The U.S. government isn’t ready to start regulating bitcoin yet, according to Rob Joyce, the White House cybersecurity co-ordinator and special assistant to the president, stating that there needed to be a better understanding of the risks and benefits to bitcoin before any sort of rules are set out. The news will come as relief to libertarians who saw bitcoin as a break from the big institutions such as banks and the government.
Speaking to CNBC, Rob Joyce said that there are good and bad aspects to bitcoin; he highlighted that when a criminal act takes place and bitcoins are stolen, there’s no way for the coins to be retrieved by the owner, whereas if money was stolen from a bank account, it can easily be returned by getting in touch with the bank. When asked how close we are to seeing regulation of bitcoin and other cryptocurrencies, Joyce said:
“I think we’re still absolutely studying and understanding what the good ideas and bad ideas in that space are. So, I don’t think it’s close.”

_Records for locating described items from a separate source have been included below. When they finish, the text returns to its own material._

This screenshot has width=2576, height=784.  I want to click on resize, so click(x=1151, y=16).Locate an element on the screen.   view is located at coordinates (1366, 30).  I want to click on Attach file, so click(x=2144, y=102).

Right now around the world, bitcoin isn’t really regulated. South Korea talked about regulation earlier this year and France and Germany are said to be working on their own regulatory structure. Lawmakers in the European Union have called for some control over the digital asset as well due to its involvement in drug trafficking, money laundering, and terrorism.
While a far cry from government regulation, Lloyds Banking Group began preventing its credit card customers from buying bitcoin due to fears that customers wouldn’t be able to repay the borrowed money if bitcoin’s value crashes colossally.
While regulation will deter criminal activity being undertaken with bitcoin, other cryptocurrencies exist such as Monero and Zcash, which offer payments that can obscure the recipient’s and sender’s addresses and the value being transmitted.